Por eso decidió que su primer confidente fuese Dominique, un auténtico volcán. ¿Lo creería? Como no pretendía hacer distinciones, tuvo claro que también se lo contaría a Michelle, pero para eso prefirió esperar un poco más. Sus sentimientos hacia ella lo hacían todo más difícil, más comprometido. Necesitaba conocer la respuesta de la chica antes de compartir con ella su propia aventura. No quería que aquello influyese.

¿Y qué pasaba con sus padres? ¿Debía hablar con ellos sobre todo aquello? Por un lado, Pascal sentía el fuerte impulso de hacerlo, ya que eran las personas con las que más le emocionaba compartir experiencias, como cuando era niño. Nada le importaba tanto como la opinión de sus padres, que a veces buscaba de forma furtiva dejando sobre la mesa del salón un trabajo del
lycée
, una calificación o un examen corregido.

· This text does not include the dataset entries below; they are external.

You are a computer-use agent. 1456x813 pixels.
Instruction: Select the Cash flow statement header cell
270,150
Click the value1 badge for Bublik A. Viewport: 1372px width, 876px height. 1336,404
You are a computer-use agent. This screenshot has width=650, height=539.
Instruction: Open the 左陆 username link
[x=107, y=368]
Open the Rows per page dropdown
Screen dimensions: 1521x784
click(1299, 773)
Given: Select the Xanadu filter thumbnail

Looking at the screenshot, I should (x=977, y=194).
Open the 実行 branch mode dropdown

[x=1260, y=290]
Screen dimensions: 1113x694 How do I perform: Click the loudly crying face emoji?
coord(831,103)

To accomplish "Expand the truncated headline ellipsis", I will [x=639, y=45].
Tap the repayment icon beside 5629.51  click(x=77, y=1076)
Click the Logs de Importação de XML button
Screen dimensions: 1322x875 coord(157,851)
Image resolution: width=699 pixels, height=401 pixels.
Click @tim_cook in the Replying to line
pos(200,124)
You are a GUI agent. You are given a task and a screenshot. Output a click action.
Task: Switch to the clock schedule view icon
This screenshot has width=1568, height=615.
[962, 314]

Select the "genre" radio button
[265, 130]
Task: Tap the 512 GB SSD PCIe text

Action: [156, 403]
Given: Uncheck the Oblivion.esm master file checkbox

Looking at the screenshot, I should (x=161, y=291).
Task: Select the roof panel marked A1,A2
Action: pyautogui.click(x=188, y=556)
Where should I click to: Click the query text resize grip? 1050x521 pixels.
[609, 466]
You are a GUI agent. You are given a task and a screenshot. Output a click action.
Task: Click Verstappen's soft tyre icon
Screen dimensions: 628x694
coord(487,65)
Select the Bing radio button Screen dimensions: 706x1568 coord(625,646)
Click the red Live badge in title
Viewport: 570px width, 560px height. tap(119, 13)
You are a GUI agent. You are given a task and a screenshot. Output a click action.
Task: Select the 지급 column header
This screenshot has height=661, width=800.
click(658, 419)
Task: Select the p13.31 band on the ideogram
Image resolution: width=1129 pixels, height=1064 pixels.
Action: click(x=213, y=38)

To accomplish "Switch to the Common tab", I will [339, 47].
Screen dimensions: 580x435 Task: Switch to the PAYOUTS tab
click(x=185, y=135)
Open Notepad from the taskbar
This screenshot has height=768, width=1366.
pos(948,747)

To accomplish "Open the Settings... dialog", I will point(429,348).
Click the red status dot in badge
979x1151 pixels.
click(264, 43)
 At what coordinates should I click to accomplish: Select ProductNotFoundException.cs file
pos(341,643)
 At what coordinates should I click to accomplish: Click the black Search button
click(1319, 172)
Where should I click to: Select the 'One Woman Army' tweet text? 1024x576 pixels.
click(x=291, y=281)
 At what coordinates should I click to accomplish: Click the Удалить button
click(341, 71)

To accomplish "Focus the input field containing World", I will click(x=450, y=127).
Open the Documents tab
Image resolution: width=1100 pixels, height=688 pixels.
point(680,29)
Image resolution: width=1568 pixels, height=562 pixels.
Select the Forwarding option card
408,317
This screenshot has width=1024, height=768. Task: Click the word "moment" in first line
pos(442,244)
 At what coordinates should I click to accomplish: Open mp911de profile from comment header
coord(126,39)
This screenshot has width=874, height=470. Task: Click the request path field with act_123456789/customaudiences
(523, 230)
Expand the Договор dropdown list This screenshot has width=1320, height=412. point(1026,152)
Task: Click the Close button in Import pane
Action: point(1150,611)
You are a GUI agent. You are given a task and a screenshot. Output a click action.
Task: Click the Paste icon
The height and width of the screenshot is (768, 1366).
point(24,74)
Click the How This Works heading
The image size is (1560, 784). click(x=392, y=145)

Decidió que, por el momento, no hablaría a sus padres de la Puerta Oscura, no quería involucrar a su familia en una situación que cada vez adquiría tintes más inquietantes. Hacerlo habría supuesto implicarlos en peligros desconocidos y podían impedirle actuar con libertad. No, aún no. Había todavía demasiadas incógnitas en el aire. Quizá más adelante.

Los ojos de Pascal se detuvieron entonces en su reloj, las agujas se habían adelantado mucho. No hacía falta ser un genio para deducir que, con cada viaje al Mundo de los Muertos, el diferente ritmo temporal provocaba aquellos desajustes en el mecanismo. El Viajero cayó en la cuenta de que habían pasado varias horas en su segundo viaje a aquella otra dimensión, y sin embargo en la tierra de los vivos no había transcurrido el tiempo del mismo modo. Hizo un cálculo, y la solución encajó bien con la información que conocía: allí el tiempo solo había avanzado la séptima parte de lo que lo había hecho en el reino de los muertos.

Todo cuadraba, claro. Se vio reflejado en el cristal de un escaparate. Debía de estar algo abombado, porque su imagen aparecía aumentada. «O a lo mejor es que había crecido como consecuencia de pertenecer a un clan poderoso, el de los Viajeros entre Mundos», pensó con una sonrisa.

¿Habría adquirido algún tipo de poder? El chico extendió un brazo frente al escaparate y abrió la mano orientando la palma hacia aquella enorme plancha de vidrio. Miraba fijamente su reflejo, sin pestañear, concentrándose sin saber bien para qué. Al poco tiempo, el brazo le empezó a doler y lo bajó, decepcionado. Nada había ocurrido. De todos modos, Pascal sí había notado una mayor capacidad de concentración, que antes de su entrada en la Puerta Oscura no habría imaginado que poseía. «Algo es algo», se dijo. Aunque habría preferido un poco más de confianza en sí mismo, pues conocía muy bien sus puntos débiles.

De pronto, una sombra se abalanzó sobre él, lo que casi le provocó un ataque cardíaco. Sintió, mientras intentaba reaccionar, que lo cogían de las solapas y lo colocaban de espaldas contra el escaparate.